The analysis is telling – because Pedroso is not the first curator from the Global South to curate the biennial, nor the first curator to deliberately bring in artists with marginalized identities. With the exception of the 2017 and 2019 editions, expanding the geographies of art has been the explicit leitmotif of the Biennale since Massimiliano Giani’s presentation in 2013.

The lack of institutional memory in the art world is significant. In part, it demonstrates the need for innovation, but more importantly, it recognizes the compromised nature of the project: even as the players in the exhibition change, the structure of the art world remains Western-dominated, with power and financial influence still in hands. New York, London, Paris and Berlin.

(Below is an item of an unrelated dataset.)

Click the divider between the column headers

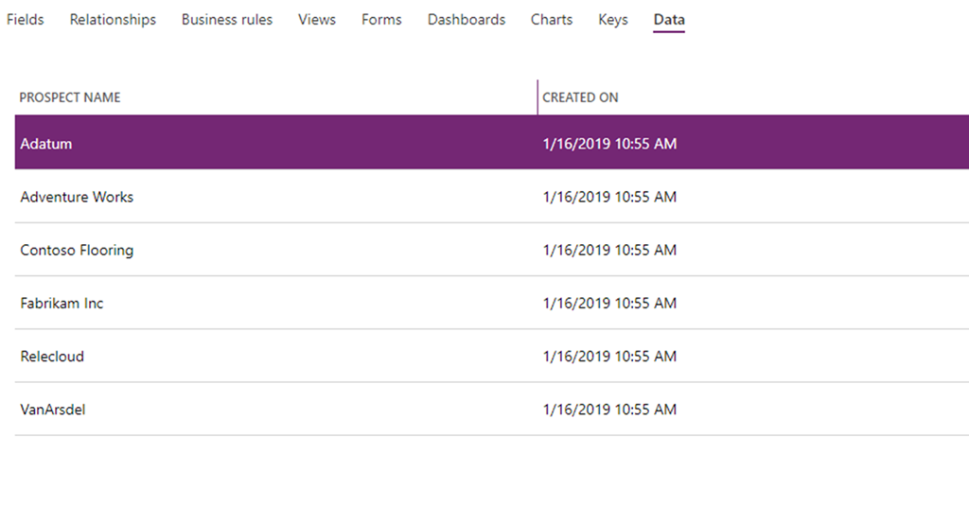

The idea that “foreigners everywhere” is a new idea simply reflects the fact that the exhibition format is so steeped in Western mindsets that the inclusion of outliers still feels jarring to those who perpetuate them.

The beauty of the exhibition, however, is that many works of art seem unconcerned about their place in the Western art world. There were fewer dealers on the stock exchange, fewer power brokers selling anything. Works such as those of Rosa Elena Currurich from Guatemala, those of Aycoobo from Colombia and the Aravani Art Project from Bangalore document political struggles closer to home or demonstrate different forms of faith and art practice.

They are a crucial reminder that the task of art – especially in the Global South – has so often been to resist official histories and to give voice to alternative realities. Rather than flattening the similarities between these works, the work of Foreigners Everywhere feels united in solidarity.